Production of the most common β+ radioisotopes is based on cyclotrons. This represents a drawback, due to the high costs of purchase and maintenance of the cyclotrons. Thus, portable radioisotope generators attract increasing attention. Among them, commercial 68Ga/68Ge generators provide a source of the positron emitter 68Ga (89% β+; τ1/2 = 67.7 min; Emax(β+) = 1.90 MeV) for PET imaging.1,2 They are available from several vendors and versatile in their use, making 68Ga one of the most widely used imaging radioisotopes.
The free GaIII aqua-ion exhibits non-specific deposition in tissues and, thus, it must be bound in thermodynamically stable and kinetically inert complexes which are often conjugated to biologically active vectors to ensure their specific accumulation in tissues. There are several important parameters for the chelator to be used as a 68Ga carrier, such as charge, hydrophilicity/hydrophobicity, very fast, selective and quantitative GaIII complexation, and solubility and stability in body fluids. To meet these requirements, the chelator must be finely designed in terms of the number and kind of donor groups, overall complex charge, geometry of the coordination sphere, etc.

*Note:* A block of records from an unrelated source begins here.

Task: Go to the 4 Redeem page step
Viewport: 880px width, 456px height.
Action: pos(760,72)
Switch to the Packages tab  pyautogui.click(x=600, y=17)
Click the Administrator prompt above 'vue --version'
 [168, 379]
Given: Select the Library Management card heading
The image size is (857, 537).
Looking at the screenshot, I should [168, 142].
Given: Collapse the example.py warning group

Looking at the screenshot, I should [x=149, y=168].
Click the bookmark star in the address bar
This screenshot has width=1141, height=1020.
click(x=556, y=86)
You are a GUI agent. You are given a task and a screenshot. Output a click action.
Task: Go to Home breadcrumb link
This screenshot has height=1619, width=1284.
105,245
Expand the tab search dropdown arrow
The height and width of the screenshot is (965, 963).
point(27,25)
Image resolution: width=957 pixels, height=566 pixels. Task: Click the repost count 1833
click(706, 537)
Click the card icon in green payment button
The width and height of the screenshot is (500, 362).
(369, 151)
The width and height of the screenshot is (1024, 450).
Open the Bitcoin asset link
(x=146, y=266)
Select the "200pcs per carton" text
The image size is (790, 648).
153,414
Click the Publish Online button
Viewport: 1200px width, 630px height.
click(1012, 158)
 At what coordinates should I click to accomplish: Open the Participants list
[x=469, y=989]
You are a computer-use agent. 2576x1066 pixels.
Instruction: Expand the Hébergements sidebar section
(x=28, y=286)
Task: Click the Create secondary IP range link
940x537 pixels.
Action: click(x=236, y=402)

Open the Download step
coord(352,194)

Commonly used chelators for GaIII complexation are analogues of H4dota (1,4,7,10-tetraazacyclododecane-1,4,7,10-tetraacetic acid) and H3nota (1,4,7-triazacyclononane-1,4,7-triacetic acid). However, H4dota is not optimal for GaIII complexation as its macrocyclic cavity is too large and the number of donor atoms exceeds the number (six) of GaIII coordination sites.3 In addition, GaIII complexes with H4dota and its derivatives often show slow complexation/radiolabelling and limited in vivo stability. In contrast, the compact ligand cavity of H3nota is well pre-organized for the octahedral coordination of small ions and a lot of chelators derived from 1,4,7-triazacyclononane (tacn) have been used for GaIII complexation.4,5 Promising properties were reported for tacn-based chelators with three methylphosphinate pendant arms, called TRAP chelators.6 The phosphinic acid pendant arms become deprotonated at a pH lower than the carboxylic pendants and ring nitrogen atoms of phosphinate-bearing macrocycles are less basic than those in acetate-bearing H3nota. Therefore, phosphonate/phosphinate chelators mostly coordinate GaIII faster and at a lower pH than their acetate analogue.7–10 Various TRAP chelators bearing different groups attached to the phosphorus atom have been synthesized and studied for complexation of the GaIII ion. The chelators bearing 2-carboxyethyl or hydroxomethyl groups (H6notPPr, H3notPhm and H4nopo in Fig. 1) showed a fast complexation and a very good radiolabelling efficiency,6,9,11 whereas GaIII binding by TRAP chelators bearing hydrogen atoms or phenyl groups (H3notPH and H3notPPh) was much less effective.12 However, factors influencing the GaIII complexation are not fully understood.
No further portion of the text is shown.